--- Try it ---
Show every line in the entries below where the word "will" appears.

[Stored items]
>>>>>
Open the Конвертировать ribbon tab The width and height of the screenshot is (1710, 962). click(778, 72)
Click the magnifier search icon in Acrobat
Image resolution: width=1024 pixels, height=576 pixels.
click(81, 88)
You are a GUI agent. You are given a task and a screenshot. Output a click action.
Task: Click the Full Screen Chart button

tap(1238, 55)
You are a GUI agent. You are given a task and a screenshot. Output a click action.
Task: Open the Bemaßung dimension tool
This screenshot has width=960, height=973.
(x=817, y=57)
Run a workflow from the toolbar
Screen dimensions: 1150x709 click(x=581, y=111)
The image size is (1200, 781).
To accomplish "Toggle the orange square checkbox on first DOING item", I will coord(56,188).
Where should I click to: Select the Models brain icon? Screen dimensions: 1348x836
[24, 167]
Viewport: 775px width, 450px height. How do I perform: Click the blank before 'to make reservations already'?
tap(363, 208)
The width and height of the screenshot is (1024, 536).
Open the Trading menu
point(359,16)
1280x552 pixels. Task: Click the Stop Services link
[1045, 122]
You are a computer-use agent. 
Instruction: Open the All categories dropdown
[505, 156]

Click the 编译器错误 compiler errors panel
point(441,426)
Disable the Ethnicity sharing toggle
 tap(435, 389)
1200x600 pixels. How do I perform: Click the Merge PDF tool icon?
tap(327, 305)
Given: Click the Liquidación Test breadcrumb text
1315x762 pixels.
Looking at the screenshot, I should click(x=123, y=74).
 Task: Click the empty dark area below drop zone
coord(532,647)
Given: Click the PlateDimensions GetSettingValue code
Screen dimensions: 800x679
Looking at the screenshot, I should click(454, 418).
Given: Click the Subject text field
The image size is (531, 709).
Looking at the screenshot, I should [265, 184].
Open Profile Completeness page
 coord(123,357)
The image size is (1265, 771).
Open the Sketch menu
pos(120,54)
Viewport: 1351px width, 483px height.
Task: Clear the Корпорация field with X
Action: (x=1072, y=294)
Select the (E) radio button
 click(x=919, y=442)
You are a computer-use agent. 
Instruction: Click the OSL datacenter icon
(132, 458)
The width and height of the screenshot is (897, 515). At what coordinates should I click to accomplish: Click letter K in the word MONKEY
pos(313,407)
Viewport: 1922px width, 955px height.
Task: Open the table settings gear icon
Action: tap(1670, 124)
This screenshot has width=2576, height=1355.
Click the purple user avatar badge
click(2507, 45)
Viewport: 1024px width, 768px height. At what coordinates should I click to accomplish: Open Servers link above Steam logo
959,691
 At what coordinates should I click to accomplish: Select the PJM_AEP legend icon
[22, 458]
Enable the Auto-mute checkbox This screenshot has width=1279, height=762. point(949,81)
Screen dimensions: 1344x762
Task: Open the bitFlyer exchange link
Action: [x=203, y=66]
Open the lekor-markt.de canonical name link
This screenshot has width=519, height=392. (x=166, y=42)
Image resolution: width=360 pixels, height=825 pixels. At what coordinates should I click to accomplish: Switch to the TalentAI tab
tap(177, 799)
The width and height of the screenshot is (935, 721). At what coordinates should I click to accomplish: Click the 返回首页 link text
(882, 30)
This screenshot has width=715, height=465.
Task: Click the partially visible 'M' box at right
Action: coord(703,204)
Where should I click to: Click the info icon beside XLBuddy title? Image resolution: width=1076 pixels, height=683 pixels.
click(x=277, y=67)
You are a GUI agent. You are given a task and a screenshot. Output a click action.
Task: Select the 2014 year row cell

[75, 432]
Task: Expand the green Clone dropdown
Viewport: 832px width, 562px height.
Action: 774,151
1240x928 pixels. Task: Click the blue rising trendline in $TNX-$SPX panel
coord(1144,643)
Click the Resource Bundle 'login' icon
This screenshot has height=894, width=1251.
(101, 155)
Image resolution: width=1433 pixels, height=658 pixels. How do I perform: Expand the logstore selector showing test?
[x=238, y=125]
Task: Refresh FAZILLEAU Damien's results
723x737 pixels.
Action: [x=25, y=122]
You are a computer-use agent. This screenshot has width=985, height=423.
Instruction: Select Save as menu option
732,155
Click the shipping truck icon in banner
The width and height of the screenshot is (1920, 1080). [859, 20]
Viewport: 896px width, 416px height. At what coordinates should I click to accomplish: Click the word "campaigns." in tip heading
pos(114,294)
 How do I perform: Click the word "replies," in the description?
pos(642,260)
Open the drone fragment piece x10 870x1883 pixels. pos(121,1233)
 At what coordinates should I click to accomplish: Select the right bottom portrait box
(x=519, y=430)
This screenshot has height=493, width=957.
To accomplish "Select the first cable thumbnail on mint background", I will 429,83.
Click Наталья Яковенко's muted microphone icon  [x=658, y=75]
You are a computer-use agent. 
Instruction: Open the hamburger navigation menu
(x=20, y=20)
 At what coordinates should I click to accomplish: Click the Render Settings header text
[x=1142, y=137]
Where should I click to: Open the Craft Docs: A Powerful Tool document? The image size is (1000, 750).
<<<<<
--- Task response ---
To accomplish "Toggle the orange square checkbox on first DOING item", I will coord(56,188).
To accomplish "Select the first cable thumbnail on mint background", I will 429,83.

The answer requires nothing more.